** Data extract follows **

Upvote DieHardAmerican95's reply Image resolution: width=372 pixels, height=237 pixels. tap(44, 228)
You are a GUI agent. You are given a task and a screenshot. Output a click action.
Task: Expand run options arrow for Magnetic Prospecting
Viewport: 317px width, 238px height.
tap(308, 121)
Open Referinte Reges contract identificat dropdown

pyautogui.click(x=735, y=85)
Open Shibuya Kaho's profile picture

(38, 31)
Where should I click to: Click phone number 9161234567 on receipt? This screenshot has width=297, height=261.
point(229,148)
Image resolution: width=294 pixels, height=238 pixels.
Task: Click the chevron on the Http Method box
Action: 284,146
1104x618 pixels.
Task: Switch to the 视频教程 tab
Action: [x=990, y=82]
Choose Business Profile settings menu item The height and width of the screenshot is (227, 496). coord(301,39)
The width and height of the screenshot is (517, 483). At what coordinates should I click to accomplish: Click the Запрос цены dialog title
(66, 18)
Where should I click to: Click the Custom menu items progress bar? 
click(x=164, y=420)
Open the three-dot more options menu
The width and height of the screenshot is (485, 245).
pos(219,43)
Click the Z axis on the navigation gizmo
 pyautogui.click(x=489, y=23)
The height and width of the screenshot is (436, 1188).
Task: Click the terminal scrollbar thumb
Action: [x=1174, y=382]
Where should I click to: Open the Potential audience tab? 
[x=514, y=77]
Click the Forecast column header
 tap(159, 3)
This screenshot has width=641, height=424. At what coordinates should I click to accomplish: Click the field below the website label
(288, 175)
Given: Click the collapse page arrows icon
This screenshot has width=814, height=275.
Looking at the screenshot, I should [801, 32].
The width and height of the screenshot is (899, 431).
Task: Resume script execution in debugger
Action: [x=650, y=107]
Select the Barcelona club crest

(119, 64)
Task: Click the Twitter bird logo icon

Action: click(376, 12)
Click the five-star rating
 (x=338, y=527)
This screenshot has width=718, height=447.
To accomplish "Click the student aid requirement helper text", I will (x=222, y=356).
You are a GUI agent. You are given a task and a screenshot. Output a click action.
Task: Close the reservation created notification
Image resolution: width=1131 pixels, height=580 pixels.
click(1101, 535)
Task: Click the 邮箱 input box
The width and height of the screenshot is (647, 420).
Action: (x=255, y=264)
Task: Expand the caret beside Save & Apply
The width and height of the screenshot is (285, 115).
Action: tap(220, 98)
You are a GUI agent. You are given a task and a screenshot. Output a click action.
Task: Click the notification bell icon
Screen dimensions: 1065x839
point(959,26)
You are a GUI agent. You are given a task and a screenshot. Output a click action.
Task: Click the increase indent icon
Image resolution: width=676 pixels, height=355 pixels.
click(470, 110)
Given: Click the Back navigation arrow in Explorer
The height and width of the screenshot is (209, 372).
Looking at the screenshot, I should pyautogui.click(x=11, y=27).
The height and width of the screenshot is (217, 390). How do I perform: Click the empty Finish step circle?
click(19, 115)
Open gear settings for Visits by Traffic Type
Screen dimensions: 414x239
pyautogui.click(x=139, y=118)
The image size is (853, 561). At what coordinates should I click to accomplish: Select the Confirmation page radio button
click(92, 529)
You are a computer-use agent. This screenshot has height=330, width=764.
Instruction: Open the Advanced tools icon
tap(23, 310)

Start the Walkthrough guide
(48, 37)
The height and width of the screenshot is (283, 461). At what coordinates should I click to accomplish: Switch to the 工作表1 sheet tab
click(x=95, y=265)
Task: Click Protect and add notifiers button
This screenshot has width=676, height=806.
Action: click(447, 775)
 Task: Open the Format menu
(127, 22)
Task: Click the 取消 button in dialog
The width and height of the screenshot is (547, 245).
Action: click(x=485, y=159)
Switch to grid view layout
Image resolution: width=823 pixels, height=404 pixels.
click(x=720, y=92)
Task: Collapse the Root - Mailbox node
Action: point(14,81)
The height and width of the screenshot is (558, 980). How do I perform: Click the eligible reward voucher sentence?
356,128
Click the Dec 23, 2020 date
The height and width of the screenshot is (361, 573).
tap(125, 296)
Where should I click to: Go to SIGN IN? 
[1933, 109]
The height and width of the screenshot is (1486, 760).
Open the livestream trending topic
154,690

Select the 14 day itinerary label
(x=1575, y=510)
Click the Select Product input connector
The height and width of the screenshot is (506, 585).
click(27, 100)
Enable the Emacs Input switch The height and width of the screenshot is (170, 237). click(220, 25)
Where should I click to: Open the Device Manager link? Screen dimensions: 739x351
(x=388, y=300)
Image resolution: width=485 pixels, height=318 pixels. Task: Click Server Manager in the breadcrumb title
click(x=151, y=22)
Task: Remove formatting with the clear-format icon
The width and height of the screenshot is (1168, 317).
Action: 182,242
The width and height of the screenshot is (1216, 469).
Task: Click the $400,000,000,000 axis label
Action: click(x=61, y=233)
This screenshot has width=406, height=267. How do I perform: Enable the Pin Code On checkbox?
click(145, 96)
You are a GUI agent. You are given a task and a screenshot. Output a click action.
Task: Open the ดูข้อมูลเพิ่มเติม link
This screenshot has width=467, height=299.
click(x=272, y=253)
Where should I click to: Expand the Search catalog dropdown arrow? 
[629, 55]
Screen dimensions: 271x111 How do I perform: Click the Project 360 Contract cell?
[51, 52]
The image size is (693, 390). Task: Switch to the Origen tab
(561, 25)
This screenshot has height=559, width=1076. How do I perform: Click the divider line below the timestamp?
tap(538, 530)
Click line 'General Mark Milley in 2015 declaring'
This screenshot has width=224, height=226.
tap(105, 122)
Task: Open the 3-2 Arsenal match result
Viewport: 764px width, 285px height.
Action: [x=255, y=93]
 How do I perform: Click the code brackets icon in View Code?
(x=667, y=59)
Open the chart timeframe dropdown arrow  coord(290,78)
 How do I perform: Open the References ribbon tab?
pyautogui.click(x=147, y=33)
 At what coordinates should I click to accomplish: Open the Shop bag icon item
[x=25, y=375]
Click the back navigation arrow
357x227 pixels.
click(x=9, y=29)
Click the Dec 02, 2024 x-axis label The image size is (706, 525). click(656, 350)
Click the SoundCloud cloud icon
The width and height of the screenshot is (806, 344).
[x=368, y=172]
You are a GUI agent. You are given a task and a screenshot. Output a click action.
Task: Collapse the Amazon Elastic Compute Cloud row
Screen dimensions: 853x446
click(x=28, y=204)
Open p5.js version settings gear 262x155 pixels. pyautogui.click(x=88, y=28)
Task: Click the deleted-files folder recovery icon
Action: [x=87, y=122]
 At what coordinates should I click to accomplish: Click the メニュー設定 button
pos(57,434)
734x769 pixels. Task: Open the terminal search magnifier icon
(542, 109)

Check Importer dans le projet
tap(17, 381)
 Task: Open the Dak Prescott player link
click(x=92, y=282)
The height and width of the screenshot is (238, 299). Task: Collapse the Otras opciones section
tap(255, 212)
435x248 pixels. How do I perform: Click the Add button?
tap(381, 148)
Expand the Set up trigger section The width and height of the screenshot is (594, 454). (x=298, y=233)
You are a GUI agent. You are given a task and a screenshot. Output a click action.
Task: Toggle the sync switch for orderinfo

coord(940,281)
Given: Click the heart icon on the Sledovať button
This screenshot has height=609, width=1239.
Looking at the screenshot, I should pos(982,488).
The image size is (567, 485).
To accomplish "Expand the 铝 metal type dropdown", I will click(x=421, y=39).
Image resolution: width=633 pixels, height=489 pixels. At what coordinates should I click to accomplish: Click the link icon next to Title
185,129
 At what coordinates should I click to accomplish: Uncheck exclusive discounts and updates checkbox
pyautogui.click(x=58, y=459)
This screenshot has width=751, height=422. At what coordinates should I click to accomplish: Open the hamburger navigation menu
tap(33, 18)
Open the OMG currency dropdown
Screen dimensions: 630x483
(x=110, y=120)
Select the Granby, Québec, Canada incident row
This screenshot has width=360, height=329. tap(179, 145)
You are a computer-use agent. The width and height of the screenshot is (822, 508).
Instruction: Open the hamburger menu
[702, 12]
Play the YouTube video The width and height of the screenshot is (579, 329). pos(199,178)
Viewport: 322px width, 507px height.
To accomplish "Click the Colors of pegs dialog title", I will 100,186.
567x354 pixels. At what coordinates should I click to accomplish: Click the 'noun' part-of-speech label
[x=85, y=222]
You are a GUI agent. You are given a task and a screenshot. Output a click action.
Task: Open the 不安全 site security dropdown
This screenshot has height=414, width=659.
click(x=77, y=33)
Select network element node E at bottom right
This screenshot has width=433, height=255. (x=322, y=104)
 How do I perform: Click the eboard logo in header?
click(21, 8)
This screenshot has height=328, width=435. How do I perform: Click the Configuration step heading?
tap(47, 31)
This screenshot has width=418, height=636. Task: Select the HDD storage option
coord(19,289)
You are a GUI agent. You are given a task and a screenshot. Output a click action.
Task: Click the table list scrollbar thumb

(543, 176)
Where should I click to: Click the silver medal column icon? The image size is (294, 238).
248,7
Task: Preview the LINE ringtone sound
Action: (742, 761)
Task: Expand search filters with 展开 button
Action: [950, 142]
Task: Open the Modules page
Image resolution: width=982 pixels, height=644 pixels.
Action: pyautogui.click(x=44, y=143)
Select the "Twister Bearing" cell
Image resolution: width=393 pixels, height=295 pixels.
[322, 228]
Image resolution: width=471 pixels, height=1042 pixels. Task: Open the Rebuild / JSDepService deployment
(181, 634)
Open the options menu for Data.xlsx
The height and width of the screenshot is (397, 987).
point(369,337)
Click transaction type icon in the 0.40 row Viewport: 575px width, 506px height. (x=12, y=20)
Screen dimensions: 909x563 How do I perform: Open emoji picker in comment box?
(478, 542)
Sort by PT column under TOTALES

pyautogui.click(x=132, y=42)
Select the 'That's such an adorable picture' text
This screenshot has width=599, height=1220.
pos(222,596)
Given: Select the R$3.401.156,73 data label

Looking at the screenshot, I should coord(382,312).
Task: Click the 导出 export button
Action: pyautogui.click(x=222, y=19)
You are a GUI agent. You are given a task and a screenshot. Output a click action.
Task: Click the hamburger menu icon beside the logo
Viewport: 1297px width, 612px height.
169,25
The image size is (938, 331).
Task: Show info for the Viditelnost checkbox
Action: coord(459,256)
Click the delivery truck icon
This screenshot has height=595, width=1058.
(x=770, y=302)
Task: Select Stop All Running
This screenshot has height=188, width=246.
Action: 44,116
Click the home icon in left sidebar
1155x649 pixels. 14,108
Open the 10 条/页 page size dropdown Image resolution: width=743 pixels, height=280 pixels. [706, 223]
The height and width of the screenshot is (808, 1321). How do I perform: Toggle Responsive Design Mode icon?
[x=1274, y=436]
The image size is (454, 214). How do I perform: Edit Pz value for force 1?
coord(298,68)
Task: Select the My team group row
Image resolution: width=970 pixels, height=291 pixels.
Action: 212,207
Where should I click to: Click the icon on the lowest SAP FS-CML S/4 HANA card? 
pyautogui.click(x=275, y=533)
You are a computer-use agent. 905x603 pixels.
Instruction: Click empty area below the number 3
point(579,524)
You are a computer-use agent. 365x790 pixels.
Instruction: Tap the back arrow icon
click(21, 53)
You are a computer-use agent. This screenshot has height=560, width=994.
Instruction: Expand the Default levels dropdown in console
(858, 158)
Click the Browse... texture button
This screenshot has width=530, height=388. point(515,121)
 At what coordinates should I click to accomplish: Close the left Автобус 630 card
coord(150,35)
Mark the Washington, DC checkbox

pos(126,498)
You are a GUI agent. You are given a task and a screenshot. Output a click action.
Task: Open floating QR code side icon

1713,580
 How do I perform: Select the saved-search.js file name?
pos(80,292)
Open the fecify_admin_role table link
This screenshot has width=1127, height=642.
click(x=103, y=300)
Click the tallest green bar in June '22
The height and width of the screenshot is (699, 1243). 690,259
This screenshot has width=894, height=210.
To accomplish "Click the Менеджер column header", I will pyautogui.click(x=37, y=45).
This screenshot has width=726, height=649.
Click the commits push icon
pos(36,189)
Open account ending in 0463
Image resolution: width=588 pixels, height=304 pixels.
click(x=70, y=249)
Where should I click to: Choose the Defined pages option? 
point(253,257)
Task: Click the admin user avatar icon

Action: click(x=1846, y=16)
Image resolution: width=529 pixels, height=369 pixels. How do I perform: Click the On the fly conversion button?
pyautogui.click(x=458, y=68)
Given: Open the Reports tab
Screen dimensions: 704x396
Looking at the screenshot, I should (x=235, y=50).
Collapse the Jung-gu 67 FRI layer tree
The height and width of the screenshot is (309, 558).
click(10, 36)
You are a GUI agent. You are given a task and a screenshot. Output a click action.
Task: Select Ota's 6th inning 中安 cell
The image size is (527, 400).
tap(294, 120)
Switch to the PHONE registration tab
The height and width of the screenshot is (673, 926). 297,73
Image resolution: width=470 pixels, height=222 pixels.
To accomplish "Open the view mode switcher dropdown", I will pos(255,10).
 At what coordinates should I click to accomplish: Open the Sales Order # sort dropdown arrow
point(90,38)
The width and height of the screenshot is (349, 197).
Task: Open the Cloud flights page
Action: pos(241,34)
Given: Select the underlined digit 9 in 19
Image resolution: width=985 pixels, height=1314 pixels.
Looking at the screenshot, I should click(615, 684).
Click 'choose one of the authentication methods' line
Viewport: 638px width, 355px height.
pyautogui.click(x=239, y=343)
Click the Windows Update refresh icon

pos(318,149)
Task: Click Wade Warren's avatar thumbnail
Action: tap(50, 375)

** End of Data extract **

What to do:
Give the number of lines in the entries above that include the string "options". Write nothing but that number.

Response below:
3